E così, qualche giorno fa, incontrando nella Galleria dei presidenti di Montecitorio un gruppetto di colleghi di varie forze politiche, Lainati – che puntava a eguagliare in legislature lo stesso numero di Mondiali vinti dal Brasile, e cioè cinque, ma che si è rassegnato a fermarsi alla quarta – ha intonato il canto del cigno della sua carriera da deputato. Prendendosela col «partito-azienda» che candiderà , al suo posto, «quel Ruggieri».
«Quel Ruggieri», e cioè Andrea Ruggieri, è il capofila della pattuglia bipartisan di personaggi che, a detta di tutti, sono praticamente certi di un posto al sole di Montecitorio nella prossima legislatura.
Ex avvocato penalista (nello studio di Grazia Volo), ex giornalista (in Rai), Ruggieri è oggi il selezionatore dei volti tv di Forza Italia.
I nemici lo evocano come «nipote di» (suo zio è Bruno Vespa, che però prese le distanze da lui su Twitter quando Berlusconi lo chiamò dentro FI) e soprattutto come «compagno di» (la fidanzata è Anna Falchi).
Per gli amici è uno che, senza troppi fronzoli, s’è fatto strada nella giungla forzista arrivando nella stanza dei bottoni di Palazzo Grazioli.
Ad avere in tasca un biglietto di sola andata per gli scranni berlusconiani della futura legislatura, tanto per restare dentro Forza Italia, ci sono anche l’ex eurodeputata Licia Ronzulli (ufficiale di collegamento con la Lega), il sindaco di Pietrasanta Massimo Mallegni, l’europarlamentare piemontese Alberto Cirio e, a quanto pare, anche l’ultras fondatore dell’«Esercito di Silvio» Simone Furlan.

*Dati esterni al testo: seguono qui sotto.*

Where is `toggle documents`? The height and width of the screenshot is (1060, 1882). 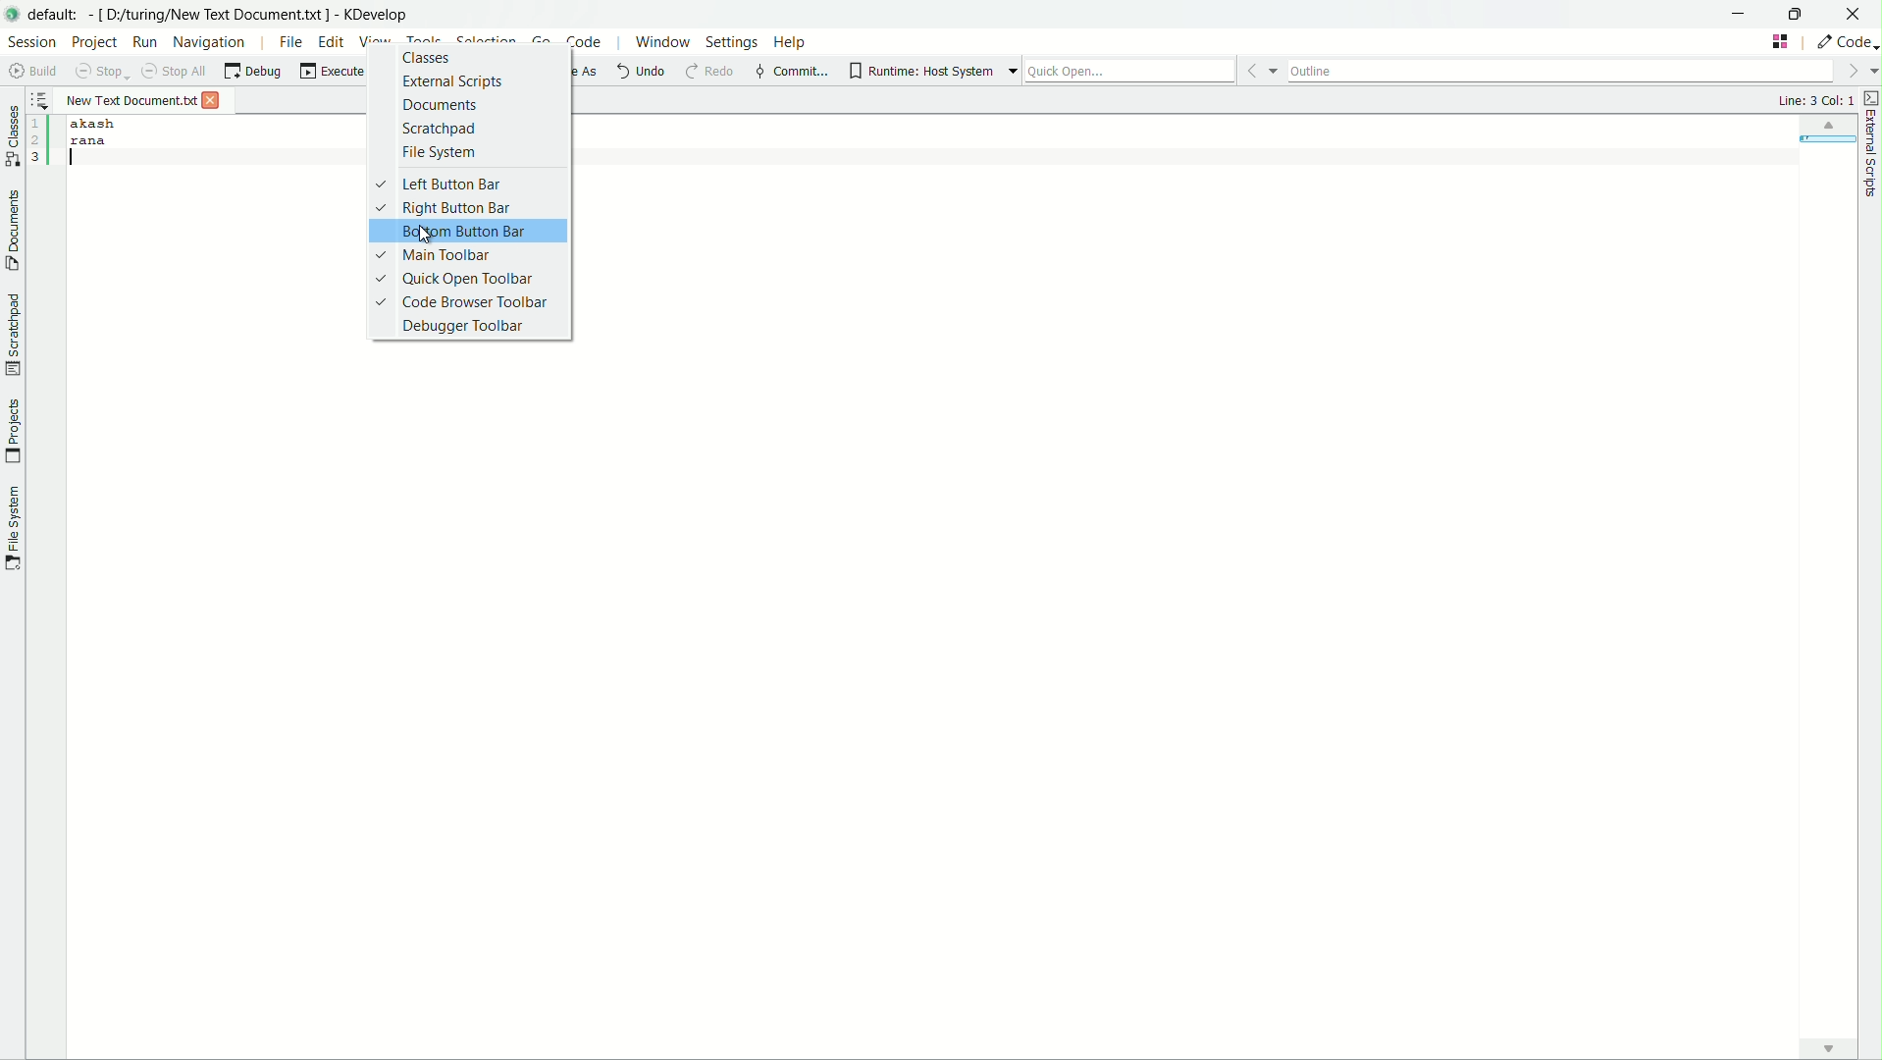
toggle documents is located at coordinates (12, 227).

Dentro il Pd, al netto di equilibri che verranno aritmeticamente stabiliti dalle primarie del 30 aprile, in tanti indicano – tra coloro che pescheranno il jolly di un posto blindato nelle liste – il nome di Annalisa Chirico.
Giornalista, classe ’86, un passato da militante radicale, nota alle cronache rosa come ex fidanzata di Chicco Testa, la Chirico ha fondato l’associazione iper-garantista «Fino a prova contraria» che ha fatto breccia nel cuore dei renziani.
Tanto da meritarsi una delle poche citazioni fatte da Renzi in persona a #Corrierelive, due settimane fa, nel corso della sua unica uscita in video degli ultimi mesi.
Nell’arcipelago di sigle che stanno oltre la sinistra dei fuoriusciti dal Pd, dove nuotano vendoliani e civatiani, spicca – tra le possibili new entries del futuro Parlamento – il nome di Giulio Cavalli, regista e attore, ex consigliere regionale della Lombardia molto impegnato sul fronte dell’antimafia.
Curioso il caso della Campania, dove i «predestinati» di tre forze politiche sono tre figli di altrettanti big del presente o del passato.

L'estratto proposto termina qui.